Using the RD dataset, we tested the performance of laypersons (using search engines) and general physicians. Six general physicians participated in the study (two doctors in their first year after getting a medical license, one first grade dermatology resident, and one first grade plastic surgery resident in Korea; two general physicians in Chile with one year and three years clinical experiences, respectively); each physician diagnosed all 1,282 included cases. The performance of the layperson was measured in a cluster manner with 32 participants (mean age [SD] = 30.7 [6.2]; 7 high school graduates and 25 college graduates; 23 females and 9 males) diagnosing the “divided batch” (39–41 cases) of the 1,282 cases without overlap. Readers were provided with wide-field images without metadata. Only for laypersons, the use of Internet search engines (about 10 min per question) was allowed to render a diagnosis.
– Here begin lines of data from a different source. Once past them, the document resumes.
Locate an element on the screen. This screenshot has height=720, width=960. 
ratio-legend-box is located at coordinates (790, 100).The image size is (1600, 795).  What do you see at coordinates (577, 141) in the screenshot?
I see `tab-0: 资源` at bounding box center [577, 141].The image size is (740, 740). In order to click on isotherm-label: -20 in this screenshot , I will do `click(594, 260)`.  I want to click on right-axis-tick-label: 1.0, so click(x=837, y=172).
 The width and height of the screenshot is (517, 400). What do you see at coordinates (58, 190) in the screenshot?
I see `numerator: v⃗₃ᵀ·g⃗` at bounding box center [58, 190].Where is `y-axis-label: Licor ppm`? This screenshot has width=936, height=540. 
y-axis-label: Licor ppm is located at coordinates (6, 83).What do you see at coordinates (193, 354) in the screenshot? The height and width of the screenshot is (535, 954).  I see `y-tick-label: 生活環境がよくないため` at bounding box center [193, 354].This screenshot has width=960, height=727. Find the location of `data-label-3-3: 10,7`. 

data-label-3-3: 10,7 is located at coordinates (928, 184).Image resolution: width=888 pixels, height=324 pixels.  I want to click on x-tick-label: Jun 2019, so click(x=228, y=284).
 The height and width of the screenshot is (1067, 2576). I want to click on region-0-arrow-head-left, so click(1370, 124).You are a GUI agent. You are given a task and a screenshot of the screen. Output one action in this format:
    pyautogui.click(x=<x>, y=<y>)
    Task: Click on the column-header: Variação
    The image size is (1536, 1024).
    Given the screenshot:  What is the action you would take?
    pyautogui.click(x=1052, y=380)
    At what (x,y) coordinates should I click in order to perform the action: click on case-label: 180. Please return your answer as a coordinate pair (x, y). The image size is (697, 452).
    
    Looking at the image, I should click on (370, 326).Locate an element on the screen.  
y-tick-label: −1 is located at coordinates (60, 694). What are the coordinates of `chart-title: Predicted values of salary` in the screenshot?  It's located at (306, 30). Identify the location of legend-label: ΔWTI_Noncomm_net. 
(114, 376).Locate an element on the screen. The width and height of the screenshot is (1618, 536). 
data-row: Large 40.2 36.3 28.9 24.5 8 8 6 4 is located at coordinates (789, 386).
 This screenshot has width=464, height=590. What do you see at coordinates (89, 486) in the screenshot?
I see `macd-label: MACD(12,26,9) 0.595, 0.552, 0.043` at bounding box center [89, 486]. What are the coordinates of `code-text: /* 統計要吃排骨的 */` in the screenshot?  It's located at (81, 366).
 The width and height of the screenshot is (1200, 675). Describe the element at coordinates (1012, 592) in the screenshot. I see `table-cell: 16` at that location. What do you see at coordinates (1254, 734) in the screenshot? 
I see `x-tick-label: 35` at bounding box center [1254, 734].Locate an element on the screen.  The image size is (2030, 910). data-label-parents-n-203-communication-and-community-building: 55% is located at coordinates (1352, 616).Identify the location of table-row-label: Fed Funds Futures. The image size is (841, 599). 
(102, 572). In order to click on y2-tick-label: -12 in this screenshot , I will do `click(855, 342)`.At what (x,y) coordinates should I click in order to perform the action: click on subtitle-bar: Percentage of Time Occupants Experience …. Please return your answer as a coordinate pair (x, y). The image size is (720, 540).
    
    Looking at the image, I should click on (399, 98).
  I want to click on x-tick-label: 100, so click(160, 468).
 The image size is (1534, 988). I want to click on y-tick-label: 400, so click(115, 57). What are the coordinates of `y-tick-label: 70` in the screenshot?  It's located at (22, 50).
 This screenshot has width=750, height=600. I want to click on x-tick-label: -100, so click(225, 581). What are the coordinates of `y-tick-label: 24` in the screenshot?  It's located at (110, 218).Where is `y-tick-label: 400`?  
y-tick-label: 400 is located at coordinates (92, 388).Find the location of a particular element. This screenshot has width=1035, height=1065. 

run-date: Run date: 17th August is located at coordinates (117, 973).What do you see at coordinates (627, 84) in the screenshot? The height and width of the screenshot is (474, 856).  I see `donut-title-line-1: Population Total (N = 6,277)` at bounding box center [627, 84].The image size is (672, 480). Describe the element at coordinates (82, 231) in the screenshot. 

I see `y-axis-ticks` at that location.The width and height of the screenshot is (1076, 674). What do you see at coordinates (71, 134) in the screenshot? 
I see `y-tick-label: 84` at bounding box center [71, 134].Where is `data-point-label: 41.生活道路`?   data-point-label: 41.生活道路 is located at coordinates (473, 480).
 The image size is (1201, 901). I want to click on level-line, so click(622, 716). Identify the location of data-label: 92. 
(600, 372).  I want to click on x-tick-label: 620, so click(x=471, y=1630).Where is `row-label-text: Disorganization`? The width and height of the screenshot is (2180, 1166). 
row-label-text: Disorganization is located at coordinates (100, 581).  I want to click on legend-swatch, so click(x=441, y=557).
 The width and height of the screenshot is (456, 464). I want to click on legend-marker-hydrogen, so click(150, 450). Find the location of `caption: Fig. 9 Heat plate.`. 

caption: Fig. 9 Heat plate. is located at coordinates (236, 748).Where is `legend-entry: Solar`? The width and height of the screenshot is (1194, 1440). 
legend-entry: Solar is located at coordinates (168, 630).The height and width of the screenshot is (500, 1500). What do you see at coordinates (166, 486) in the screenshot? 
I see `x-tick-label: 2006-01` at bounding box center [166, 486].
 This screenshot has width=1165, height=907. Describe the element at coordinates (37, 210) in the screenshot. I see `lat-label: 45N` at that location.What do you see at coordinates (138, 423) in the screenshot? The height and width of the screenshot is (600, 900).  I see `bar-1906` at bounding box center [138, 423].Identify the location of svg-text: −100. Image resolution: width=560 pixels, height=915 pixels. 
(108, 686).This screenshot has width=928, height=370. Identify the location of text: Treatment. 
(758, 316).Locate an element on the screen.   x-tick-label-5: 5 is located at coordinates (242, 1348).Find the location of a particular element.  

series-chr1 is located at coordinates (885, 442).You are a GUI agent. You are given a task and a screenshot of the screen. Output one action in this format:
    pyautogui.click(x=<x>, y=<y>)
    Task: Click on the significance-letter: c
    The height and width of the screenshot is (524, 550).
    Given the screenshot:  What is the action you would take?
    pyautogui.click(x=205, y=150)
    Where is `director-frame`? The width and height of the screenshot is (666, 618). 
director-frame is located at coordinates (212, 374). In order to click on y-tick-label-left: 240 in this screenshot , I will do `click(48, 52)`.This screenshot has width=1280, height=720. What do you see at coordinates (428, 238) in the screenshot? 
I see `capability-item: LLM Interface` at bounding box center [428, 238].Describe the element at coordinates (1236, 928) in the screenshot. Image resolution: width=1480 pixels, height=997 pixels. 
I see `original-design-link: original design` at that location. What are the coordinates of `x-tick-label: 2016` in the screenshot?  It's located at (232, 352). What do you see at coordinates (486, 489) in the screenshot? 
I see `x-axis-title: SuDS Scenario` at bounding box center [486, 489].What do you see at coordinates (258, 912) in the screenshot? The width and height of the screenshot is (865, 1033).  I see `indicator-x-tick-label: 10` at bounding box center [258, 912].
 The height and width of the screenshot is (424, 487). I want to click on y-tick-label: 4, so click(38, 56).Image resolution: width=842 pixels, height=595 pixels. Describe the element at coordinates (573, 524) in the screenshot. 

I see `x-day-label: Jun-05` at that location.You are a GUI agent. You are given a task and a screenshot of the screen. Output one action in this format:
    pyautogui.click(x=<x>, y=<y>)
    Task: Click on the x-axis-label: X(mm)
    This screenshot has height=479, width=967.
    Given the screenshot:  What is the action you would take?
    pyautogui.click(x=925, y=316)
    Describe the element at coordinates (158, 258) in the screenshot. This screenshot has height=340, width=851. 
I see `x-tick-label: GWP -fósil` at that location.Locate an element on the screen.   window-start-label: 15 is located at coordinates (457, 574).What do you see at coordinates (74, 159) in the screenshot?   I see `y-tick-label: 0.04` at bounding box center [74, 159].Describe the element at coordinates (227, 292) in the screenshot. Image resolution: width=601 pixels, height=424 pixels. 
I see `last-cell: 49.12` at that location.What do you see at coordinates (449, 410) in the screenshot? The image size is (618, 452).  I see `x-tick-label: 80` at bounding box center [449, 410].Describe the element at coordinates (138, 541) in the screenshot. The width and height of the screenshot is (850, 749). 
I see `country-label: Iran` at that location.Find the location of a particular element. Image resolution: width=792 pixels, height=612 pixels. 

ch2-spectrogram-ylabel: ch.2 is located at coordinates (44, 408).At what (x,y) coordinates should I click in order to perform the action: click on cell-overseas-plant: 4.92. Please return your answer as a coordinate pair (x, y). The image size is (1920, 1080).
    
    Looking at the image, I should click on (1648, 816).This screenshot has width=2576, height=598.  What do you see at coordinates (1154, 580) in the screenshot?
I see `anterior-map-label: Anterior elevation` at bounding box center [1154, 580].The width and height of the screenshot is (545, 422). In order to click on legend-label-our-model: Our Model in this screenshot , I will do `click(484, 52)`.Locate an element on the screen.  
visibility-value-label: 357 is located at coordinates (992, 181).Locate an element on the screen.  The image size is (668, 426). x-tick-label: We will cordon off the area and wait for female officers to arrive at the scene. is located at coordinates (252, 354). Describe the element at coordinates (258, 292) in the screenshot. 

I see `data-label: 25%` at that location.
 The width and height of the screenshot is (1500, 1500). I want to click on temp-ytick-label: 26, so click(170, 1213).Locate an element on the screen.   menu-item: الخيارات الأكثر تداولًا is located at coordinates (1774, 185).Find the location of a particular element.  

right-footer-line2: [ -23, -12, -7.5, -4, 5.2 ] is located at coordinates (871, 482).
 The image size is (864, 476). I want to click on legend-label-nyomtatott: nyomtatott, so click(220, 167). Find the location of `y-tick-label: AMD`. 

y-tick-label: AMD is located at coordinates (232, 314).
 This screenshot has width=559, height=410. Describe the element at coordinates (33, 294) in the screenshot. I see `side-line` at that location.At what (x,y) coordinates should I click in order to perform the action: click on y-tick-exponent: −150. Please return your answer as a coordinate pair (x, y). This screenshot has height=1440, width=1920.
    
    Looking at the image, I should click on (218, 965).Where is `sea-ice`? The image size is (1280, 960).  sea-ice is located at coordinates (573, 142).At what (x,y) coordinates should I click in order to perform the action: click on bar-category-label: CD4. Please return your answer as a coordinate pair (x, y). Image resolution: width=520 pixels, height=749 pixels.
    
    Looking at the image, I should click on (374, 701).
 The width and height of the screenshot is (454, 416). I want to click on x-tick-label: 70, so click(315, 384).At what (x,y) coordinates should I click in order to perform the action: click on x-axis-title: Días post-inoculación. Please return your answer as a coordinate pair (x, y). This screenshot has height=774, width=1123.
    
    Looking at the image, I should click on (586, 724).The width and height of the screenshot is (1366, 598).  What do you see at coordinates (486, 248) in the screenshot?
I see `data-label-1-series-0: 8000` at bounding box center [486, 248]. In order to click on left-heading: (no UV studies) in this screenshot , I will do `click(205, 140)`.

All participants participated in the reader test with a short-answer question, not a multiple choice type.

Statistical analysis

The AUC value was calculated with R software (version 3.5.0; pROC package version 1.16.2) and Delong method was used for calculating statistical difference. Sensitivities, specificities, and Top accuracies were compared using the two-tailed t-test after the Shapiro test or chi-squared test. The 95% CI was generated for all samples using 2,000 stratified bootstrap replicates. In all analyses, P < 0.05 was taken to indicate statistical significance.